There were several infamous party spots around town and if you were, again, popular enough you were granted entrance. There was The Bus, an actual bus out in the woods on a huge farm up on Route 83. There was the legendary B Brothers end of the year extravaganza at the Legion Grounds up in Arkwright. There was The Barn- not sure I ever went there. And of course there was always the good old out-of-doors. The lake, the cemetery, someone’s far backyard. You could always hope that someone’s parents would go out of town so you could party in comfort and not have to pee in the woods. When we were fortunate enough to party in someone’s house, we were not grateful. Yeah, some shit got damaged. Family pictures may or may not have gone down the laundry chute. Carpets may have been stained with red wine or vomit. Cigars and cigarettes were smoked. Strip poker was played. Oh, my. Gen Z and Gen Alpha have zero idea of the fun their parents had when they were their ages.
Can’t discuss 1980 without talking about what music we were listening to. Radio reigned in 1980 and we’d listen in the mornings before school. DJs were mythical, supreme beings who had us in thrall and did all kinds of obnoxious, juvenile activities on air that thrilled us. Buffalo had good radio back in the day; WPhd, 97 Rock, Rock 102. We did the primal scream and laughed at the antics of the FahKing. Listened to Block Party weekends and Six Packs. Called in requests and called in to try to win concert tickets. In 1980, Bob Seger did a three night string of shows at the Aud, Springsteen did a few nights, AD/DC played, as did Black Sabbath, Frank Zappa, the Kinks, The Outlaws, Rush. Buffalo used to be a major concert town back in the 80s. The fall of 1980 was all about listening to Pink Floyd’s The Wall, Queen and “Another one Bites the Dust”, which I believe was the theme of our freshman homecoming parade float that year. Billy Joel, Bette Midler’s The Rose, which we sang in chorus that year, lol. Styx, Air Supply, Christopher Cross, the Police, Eddie Rabbit. I was not a music connoisseur, I had no real sense of what else was out there yet so I listened solely to whatever was on the popular radio stations.
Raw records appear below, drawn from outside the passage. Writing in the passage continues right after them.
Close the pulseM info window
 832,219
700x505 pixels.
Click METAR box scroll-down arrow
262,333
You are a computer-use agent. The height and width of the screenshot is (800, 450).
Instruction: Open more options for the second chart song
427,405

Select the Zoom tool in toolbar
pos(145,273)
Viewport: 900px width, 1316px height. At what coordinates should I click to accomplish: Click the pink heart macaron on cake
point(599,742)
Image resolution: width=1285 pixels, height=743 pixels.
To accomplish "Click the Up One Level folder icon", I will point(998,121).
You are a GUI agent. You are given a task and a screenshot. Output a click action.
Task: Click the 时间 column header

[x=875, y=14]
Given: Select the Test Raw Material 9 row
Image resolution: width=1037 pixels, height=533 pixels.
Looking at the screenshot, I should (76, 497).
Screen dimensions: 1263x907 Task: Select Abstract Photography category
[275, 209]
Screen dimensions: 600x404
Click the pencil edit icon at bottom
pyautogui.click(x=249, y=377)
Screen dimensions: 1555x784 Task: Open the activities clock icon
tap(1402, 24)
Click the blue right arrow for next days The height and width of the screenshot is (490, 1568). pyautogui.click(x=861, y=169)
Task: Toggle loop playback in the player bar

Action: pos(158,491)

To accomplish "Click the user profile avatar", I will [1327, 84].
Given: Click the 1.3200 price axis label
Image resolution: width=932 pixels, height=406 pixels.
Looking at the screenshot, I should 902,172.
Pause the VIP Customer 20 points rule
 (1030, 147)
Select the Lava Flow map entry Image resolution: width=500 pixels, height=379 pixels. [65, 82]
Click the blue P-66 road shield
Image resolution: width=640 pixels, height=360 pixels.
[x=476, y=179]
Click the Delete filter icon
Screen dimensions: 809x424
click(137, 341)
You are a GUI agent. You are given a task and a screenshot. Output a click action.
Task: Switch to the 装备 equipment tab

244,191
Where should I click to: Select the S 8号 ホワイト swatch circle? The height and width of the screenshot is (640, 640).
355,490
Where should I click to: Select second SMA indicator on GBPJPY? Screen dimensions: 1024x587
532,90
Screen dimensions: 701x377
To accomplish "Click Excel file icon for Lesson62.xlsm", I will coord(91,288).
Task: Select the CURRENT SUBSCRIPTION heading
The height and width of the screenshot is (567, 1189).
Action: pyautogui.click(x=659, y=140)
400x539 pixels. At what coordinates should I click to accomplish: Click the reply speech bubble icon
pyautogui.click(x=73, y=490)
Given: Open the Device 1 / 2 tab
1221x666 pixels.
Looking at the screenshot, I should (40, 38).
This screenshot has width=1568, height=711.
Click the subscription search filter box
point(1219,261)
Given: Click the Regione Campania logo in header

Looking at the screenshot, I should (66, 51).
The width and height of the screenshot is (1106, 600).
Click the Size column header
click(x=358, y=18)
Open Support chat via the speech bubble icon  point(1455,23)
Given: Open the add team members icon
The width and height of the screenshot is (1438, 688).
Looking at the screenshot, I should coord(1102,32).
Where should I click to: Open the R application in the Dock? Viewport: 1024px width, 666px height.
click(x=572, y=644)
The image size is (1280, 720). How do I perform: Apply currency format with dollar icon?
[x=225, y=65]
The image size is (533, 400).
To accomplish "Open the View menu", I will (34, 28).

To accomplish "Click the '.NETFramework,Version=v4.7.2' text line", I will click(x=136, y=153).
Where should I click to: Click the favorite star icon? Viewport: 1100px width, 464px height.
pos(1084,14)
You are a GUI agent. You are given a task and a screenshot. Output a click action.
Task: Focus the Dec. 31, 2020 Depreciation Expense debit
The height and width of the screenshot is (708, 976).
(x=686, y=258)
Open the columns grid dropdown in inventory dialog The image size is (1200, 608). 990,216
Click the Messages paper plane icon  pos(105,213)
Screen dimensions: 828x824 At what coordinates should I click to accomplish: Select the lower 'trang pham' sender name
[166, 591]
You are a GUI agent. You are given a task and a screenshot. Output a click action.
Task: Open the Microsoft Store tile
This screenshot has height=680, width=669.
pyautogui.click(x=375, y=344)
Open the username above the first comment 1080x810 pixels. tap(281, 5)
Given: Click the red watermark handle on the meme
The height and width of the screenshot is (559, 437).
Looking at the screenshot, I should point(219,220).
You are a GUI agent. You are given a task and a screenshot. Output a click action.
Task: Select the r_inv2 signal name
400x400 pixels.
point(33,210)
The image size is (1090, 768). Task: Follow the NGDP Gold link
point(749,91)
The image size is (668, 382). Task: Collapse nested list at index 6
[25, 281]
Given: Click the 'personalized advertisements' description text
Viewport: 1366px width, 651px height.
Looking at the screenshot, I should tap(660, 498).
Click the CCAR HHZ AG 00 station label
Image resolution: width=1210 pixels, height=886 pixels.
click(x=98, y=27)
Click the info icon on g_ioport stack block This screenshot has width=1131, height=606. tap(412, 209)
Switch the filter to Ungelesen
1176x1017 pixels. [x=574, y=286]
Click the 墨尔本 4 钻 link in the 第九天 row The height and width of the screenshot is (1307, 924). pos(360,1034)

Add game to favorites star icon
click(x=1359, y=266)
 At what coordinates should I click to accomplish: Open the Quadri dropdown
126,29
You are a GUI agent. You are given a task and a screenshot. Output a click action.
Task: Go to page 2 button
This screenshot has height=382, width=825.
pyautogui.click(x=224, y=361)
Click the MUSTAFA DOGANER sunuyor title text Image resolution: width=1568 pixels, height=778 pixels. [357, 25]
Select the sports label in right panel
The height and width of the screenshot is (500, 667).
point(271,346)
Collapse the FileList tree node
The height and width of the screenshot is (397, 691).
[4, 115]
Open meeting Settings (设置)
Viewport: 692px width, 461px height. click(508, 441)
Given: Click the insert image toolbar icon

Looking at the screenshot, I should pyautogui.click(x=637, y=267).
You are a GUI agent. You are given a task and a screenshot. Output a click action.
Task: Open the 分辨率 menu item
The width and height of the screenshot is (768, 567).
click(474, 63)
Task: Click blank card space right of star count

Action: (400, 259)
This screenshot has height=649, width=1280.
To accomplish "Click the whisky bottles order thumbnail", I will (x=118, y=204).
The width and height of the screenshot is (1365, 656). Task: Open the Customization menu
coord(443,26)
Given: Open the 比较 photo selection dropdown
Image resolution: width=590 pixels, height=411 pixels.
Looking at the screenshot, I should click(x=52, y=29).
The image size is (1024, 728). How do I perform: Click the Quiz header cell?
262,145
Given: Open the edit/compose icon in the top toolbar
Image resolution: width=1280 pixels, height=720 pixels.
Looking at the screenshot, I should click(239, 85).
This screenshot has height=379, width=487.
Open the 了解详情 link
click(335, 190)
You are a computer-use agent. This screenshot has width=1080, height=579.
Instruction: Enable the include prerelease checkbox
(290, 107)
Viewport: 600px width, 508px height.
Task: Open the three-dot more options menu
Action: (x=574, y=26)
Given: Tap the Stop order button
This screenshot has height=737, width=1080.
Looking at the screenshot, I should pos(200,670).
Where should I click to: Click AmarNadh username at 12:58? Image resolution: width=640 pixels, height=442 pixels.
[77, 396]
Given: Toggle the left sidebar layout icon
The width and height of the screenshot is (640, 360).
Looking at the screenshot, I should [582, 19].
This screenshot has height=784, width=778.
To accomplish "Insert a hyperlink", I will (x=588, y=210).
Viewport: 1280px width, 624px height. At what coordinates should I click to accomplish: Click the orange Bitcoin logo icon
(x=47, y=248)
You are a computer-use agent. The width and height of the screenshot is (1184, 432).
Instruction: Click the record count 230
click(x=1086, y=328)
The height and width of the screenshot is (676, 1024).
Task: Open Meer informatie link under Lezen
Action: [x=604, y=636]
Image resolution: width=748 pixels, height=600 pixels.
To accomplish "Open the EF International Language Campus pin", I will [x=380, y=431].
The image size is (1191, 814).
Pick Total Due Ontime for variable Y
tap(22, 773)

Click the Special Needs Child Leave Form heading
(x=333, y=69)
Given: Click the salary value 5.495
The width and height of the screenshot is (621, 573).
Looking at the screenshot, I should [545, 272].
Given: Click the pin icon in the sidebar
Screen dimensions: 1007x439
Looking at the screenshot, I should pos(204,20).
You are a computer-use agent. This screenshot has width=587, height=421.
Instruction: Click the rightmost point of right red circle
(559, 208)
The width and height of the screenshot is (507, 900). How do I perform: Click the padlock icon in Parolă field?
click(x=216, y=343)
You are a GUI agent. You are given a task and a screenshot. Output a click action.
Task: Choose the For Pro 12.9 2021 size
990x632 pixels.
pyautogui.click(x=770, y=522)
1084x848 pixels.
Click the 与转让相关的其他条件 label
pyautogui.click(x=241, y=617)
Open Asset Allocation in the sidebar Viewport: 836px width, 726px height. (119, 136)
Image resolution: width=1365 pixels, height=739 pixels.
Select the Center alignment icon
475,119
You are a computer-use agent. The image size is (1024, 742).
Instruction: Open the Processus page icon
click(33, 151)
The year went by like they all do, busy, seasons changing, chorus and band concerts, ski club, vacations, homework, crying over Earth Science and Algebra while studying for tests. My class was famously obnoxious when our math teacher got married during the school year and we had a substitute teacher whom we terrorized. I was not the instigator, nor the worst of the brats, but I certainly did not make matters better. We had read Death Be Not Proud in English and if you know the story, the main character had a tumor. It’s a really sad story -as an aside, there was a running joke that our teachers were purposely trying to make us depressed by making us read so many disturbing stories like Ethan Fromme, Death Be Not Proud, The Bad Seed, The Scarlet Ibis, and a few other dark “classics”. Our poor substitute teacher was pregnant at the time and some obnoxious students took to yelling out completely inappropriate things- one of which was the word “tumor” at random times throughout the period.
To note- that poor lady was my math tutor later that year and helped me get through the Regents exam, and I ended up having her kids in my class when I taught. They were both much nicer kids than I was.
High school is so different now. In some ways better, in some ways not so much. My generation was not particularly worldly, our lives were mostly local and family oriented. But kids back then had their own world, not necessarily dependent on adults the way kids’ lives are today. We mostly disdained all adults, we pretty much wanted nothing to do with them. We also had fewer outside distractions and way more fun. I wouldn’t go back, but I can appreciate the good and the bad. Some times were definitely had, and we figured shit out ourselves, and made our own way through the maze and chaos of being teenagers. It’s hard to believe that my freshman year of high school was forty five years ago.